Closed form solution for infinite summation Thomas, Bruckner & Bruckner, Elementary Real Analysis.
Prove that for all r > 1, 
$$\frac{1}{r - 1} = \frac{1}{r+1} + \frac{2}{r^2 + 1} + \frac{4}{r^4 + 1} + \frac{8}{r^8 + 1}  + \cdots$$
So far I have $$ \frac{1}{r-1} -\frac{1}{r+1} = \frac{2}{r^2 -1} $$
$$\sum_{n=1}^\infty \frac{2^n}{r^{2^n} + 1} = \sum_{n=1}^\infty \left(\frac{2^n}{r^{2^n}} - \frac{2^n}{r^{4^n} + r^{2^n}}\right)$$
 A: Rinse and repeat the first line below
$$\begin{align}
{1\over \color{blue}{r}-1}&={1\over \color{blue}{r}+1}+{2\over \color{blue}{r}^2-1}\\
&={1\over r+1}+2\left({1\over\color{blue}{r^2}+1}+{2\over (\color{blue}{r^2})^2-1}\right)\\
&={1\over r+1}+\frac{2}{r^2+1}+\frac{4}{\color{blue}{r^4}-1}\\
&={1\over r+1}+\frac{2}{r^2+1}+4\left(\frac{1}{\color{blue}{r^4}+1}+\frac{2}{(\color{blue}{r^4})^2-1}\right)\\
&=\cdots
\end{align}$$
A: For any $x\in(0,1)$ we have
$$\frac{1}{1-x}= (1+x)(1+x^2)(1+x^4)(1+x^8)\cdots \tag{1} $$
that can be read as every positive integer has a unique representation in base-$2$.

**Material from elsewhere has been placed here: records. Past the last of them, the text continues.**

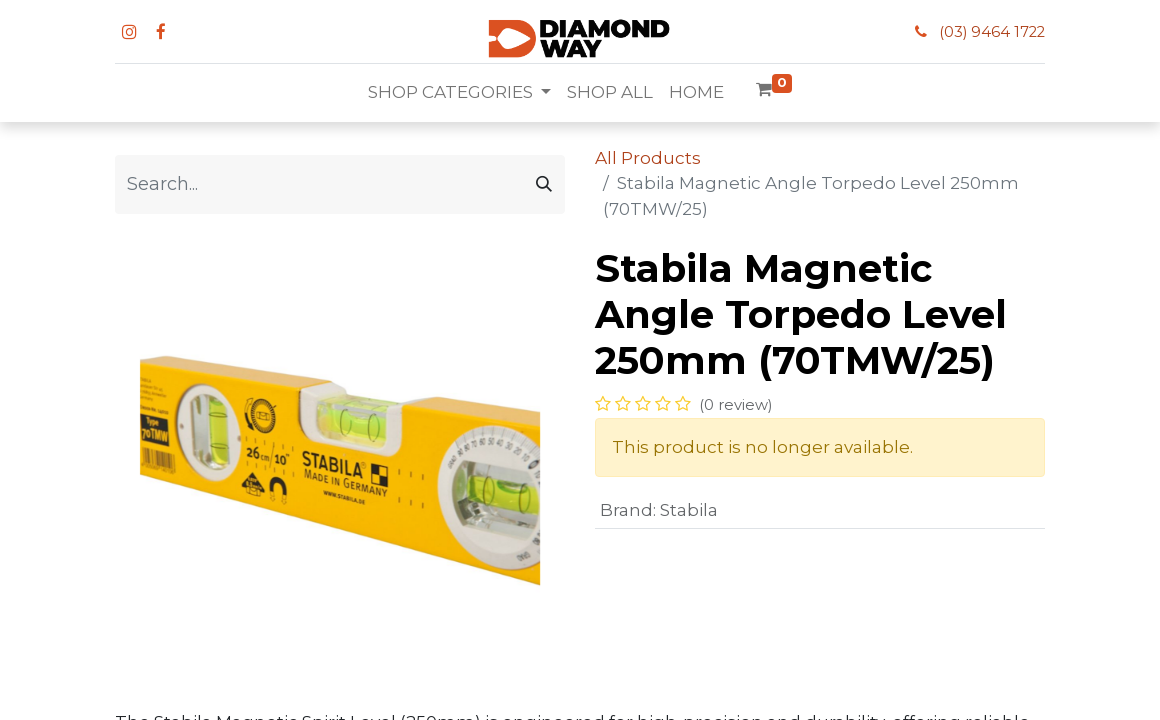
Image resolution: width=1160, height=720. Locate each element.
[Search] (544, 184)
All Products (648, 158)
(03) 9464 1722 (992, 32)
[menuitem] (610, 93)
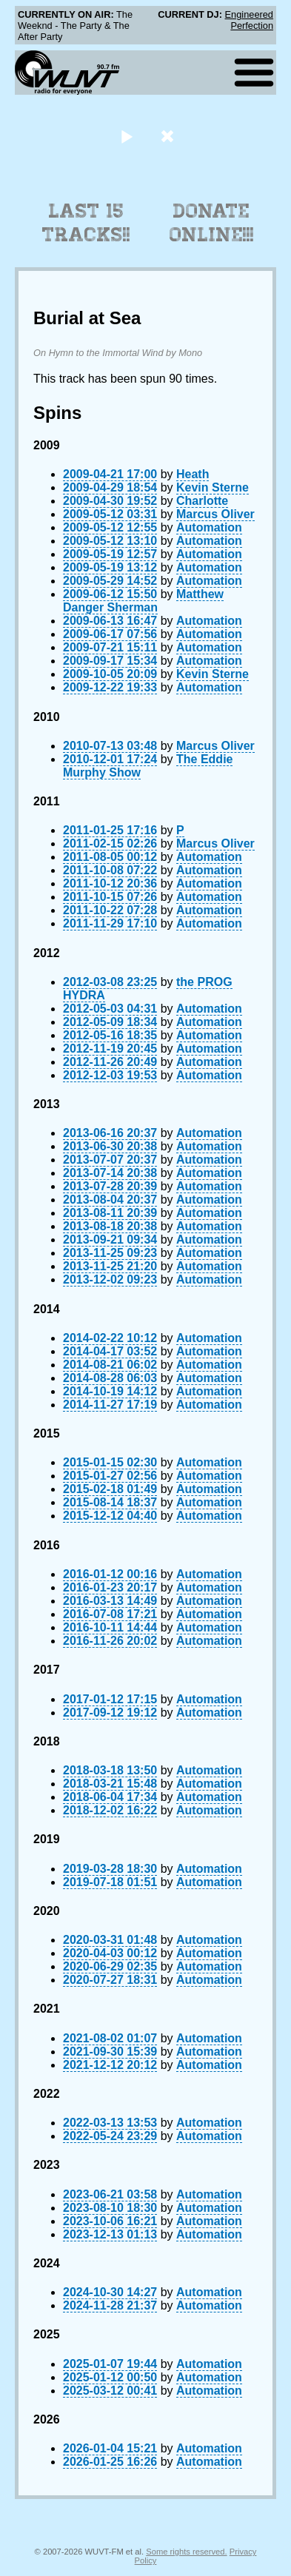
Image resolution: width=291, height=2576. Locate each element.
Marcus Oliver (215, 514)
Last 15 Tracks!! (86, 222)
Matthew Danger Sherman (143, 601)
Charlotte (202, 500)
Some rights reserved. (186, 2551)
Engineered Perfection (249, 20)
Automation (209, 527)
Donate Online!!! (212, 222)
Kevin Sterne (212, 487)
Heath (192, 474)
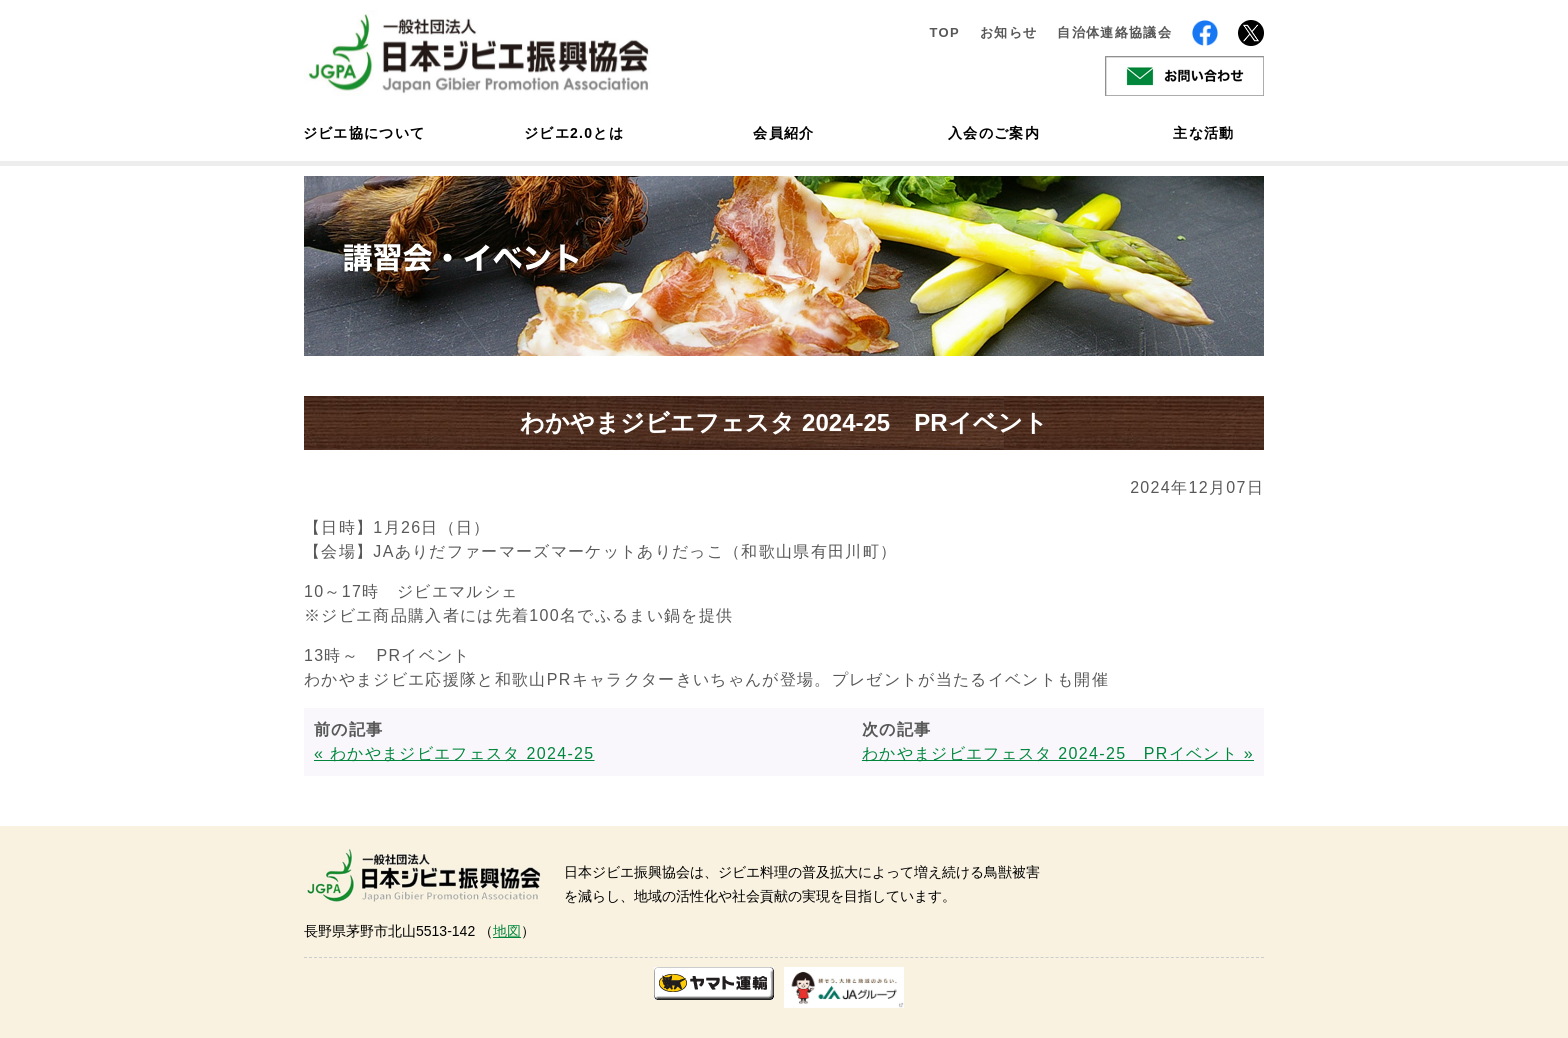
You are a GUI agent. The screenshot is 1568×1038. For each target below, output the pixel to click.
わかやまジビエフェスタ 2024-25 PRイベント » (1058, 753)
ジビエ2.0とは (574, 133)
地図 (507, 931)
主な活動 (1203, 133)
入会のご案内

By taking $\frac{d}{dx}\log(\cdot)$ of both sides, we get:
$$ \frac{1}{1-x}=\frac{1}{1+x}+\frac{2x}{1+x^2}+\frac{4x^3}{1+x^4}+\frac{8x^7}{1+x^8}+\cdots \tag{2} $$
and it is enough to evaluate the last identity at $x=\frac{1}{r}$ to prove the given claim, after trivial simplifications.
A: Notice that
$$\frac 1 {r-1} - \left(\frac 1 {r+1} + \dots + \frac {2^n} {r^{2^n} + 1} \right) = \left( \frac 1 {r-1} - \frac 1 {r+1} \right) - \left(\frac 2 {r^2 + 1} + \dots + \frac {2^n} {r^{2^n} + 1} \right) = \\
\frac 2 {r^2 - 1} - \left(\frac 2 {r^2 + 1} + \dots + \frac {2^n} {r^{2^n} + 1} \right) = \frac 4 {r^4 - 1} - \left(\frac 4 {r^4 + 1} + \dots + \frac {2^n} {r^{2^n} + 1} \right) \dots = \\
\frac {2^n} {r^{2^n} - 1} - \frac {2^n} {r^{2^n} + 1} = \frac {2^{n+1}} {r^{2^{n+1}} - 1} .$$
Since $r>1$ we now have that
$$\lim _{n \to \infty} \frac {2^{n+1}} {r^{2^{n+1}} - 1} = \lim _{t \to \infty} \frac t {r^t - 1} = 0 ,$$
which means that
$$\lim _{n \to \infty} \left( \frac 1 {r-1} - \left(\frac 1 {r+1} + \dots + \frac {2^n} {r^{2^n} + 1} \right) \right) ,$$
i.e. that
$$\frac 1 {r-1} = \sum _{n=0} ^\infty \frac {2^n} {r^{2^n} + 1} .$$